EXERCISE
Swap "computer-use agent" for "desktop assistant" everywhere it appears in the records below, and reproduce the records with no other changes.

## Start LISTED ENTRIES

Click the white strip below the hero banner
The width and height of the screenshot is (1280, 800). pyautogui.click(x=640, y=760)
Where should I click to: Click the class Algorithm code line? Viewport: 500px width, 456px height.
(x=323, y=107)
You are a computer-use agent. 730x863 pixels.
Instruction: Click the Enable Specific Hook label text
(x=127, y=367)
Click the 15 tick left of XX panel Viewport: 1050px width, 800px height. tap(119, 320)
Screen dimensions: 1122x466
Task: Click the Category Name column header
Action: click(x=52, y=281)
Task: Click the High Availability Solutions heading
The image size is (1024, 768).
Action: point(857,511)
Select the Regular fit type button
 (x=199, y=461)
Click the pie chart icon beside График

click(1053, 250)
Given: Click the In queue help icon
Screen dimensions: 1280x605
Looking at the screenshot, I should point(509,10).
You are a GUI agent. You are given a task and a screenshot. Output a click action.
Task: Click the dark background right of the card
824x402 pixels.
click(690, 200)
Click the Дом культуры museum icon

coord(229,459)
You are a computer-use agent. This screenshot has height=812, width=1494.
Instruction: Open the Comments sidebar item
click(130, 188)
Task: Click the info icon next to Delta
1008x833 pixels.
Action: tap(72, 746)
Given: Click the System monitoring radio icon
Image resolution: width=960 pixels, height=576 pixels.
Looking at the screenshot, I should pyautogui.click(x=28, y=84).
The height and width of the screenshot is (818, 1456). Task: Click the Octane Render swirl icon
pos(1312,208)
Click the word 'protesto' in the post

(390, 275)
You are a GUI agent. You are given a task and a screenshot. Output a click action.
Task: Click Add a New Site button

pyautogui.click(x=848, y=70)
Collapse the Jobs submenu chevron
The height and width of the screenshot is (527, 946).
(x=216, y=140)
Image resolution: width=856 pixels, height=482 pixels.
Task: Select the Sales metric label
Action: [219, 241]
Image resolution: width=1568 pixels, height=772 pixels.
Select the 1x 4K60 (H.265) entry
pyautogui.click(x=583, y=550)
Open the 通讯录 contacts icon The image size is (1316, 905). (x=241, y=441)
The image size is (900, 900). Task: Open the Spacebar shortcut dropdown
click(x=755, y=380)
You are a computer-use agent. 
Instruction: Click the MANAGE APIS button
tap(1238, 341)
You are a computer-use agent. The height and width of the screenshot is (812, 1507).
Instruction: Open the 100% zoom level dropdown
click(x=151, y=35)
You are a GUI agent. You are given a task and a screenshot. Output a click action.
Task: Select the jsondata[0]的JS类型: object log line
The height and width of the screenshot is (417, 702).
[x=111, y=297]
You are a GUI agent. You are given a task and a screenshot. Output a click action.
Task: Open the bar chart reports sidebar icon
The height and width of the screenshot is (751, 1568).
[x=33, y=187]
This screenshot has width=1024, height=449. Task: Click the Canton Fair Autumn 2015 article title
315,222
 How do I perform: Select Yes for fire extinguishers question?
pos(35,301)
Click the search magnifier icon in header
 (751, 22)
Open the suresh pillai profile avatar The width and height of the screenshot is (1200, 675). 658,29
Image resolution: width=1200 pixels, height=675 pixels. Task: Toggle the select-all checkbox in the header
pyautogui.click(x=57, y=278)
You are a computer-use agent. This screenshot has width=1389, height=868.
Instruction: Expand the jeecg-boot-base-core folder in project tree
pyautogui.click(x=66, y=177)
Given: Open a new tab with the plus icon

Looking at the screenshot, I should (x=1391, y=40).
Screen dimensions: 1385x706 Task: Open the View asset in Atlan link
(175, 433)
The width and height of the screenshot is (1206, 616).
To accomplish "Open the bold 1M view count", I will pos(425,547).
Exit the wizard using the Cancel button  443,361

## End LISTED ENTRIES

EXERCISE RESULT
Click the white strip below the hero banner
The width and height of the screenshot is (1280, 800). pyautogui.click(x=640, y=760)
Where should I click to: Click the class Algorithm code line? Viewport: 500px width, 456px height.
(x=323, y=107)
You are a desktop assistant. 730x863 pixels.
Instruction: Click the Enable Specific Hook label text
(x=127, y=367)
Click the 15 tick left of XX panel Viewport: 1050px width, 800px height. tap(119, 320)
Screen dimensions: 1122x466
Task: Click the Category Name column header
Action: click(x=52, y=281)
Task: Click the High Availability Solutions heading
The image size is (1024, 768).
Action: point(857,511)
Select the Regular fit type button
 (x=199, y=461)
Click the pie chart icon beside График

click(1053, 250)
Given: Click the In queue help icon
Screen dimensions: 1280x605
Looking at the screenshot, I should point(509,10).
You are a GUI agent. You are given a task and a screenshot. Output a click action.
Task: Click the dark background right of the card
824x402 pixels.
click(690, 200)
Click the Дом культуры museum icon

coord(229,459)
You are a desktop assistant. This screenshot has height=812, width=1494.
Instruction: Open the Comments sidebar item
click(130, 188)
Task: Click the info icon next to Delta
1008x833 pixels.
Action: tap(72, 746)
Given: Click the System monitoring radio icon
Image resolution: width=960 pixels, height=576 pixels.
Looking at the screenshot, I should pyautogui.click(x=28, y=84).
The height and width of the screenshot is (818, 1456). Task: Click the Octane Render swirl icon
pos(1312,208)
Click the word 'protesto' in the post

(390, 275)
You are a GUI agent. You are given a task and a screenshot. Output a click action.
Task: Click Add a New Site button

pyautogui.click(x=848, y=70)
Collapse the Jobs submenu chevron
The height and width of the screenshot is (527, 946).
(x=216, y=140)
Image resolution: width=856 pixels, height=482 pixels.
Task: Select the Sales metric label
Action: [219, 241]
Image resolution: width=1568 pixels, height=772 pixels.
Select the 1x 4K60 (H.265) entry
pyautogui.click(x=583, y=550)
Open the 通讯录 contacts icon The image size is (1316, 905). (x=241, y=441)
The image size is (900, 900). Task: Open the Spacebar shortcut dropdown
click(x=755, y=380)
You are a desktop assistant. 
Instruction: Click the MANAGE APIS button
tap(1238, 341)
You are a desktop assistant. The height and width of the screenshot is (812, 1507).
Instruction: Open the 100% zoom level dropdown
click(x=151, y=35)
You are a GUI agent. You are given a task and a screenshot. Output a click action.
Task: Select the jsondata[0]的JS类型: object log line
The height and width of the screenshot is (417, 702).
[x=111, y=297]
You are a GUI agent. You are given a task and a screenshot. Output a click action.
Task: Open the bar chart reports sidebar icon
The height and width of the screenshot is (751, 1568).
[x=33, y=187]
This screenshot has width=1024, height=449. Task: Click the Canton Fair Autumn 2015 article title
315,222
 How do I perform: Select Yes for fire extinguishers question?
pos(35,301)
Click the search magnifier icon in header
 (751, 22)
Open the suresh pillai profile avatar The width and height of the screenshot is (1200, 675). 658,29
Image resolution: width=1200 pixels, height=675 pixels. Task: Toggle the select-all checkbox in the header
pyautogui.click(x=57, y=278)
You are a desktop assistant. This screenshot has width=1389, height=868.
Instruction: Expand the jeecg-boot-base-core folder in project tree
pyautogui.click(x=66, y=177)
Given: Open a new tab with the plus icon

Looking at the screenshot, I should (x=1391, y=40).
Screen dimensions: 1385x706 Task: Open the View asset in Atlan link
(175, 433)
The width and height of the screenshot is (1206, 616).
To accomplish "Open the bold 1M view count", I will pos(425,547).
Exit the wizard using the Cancel button  443,361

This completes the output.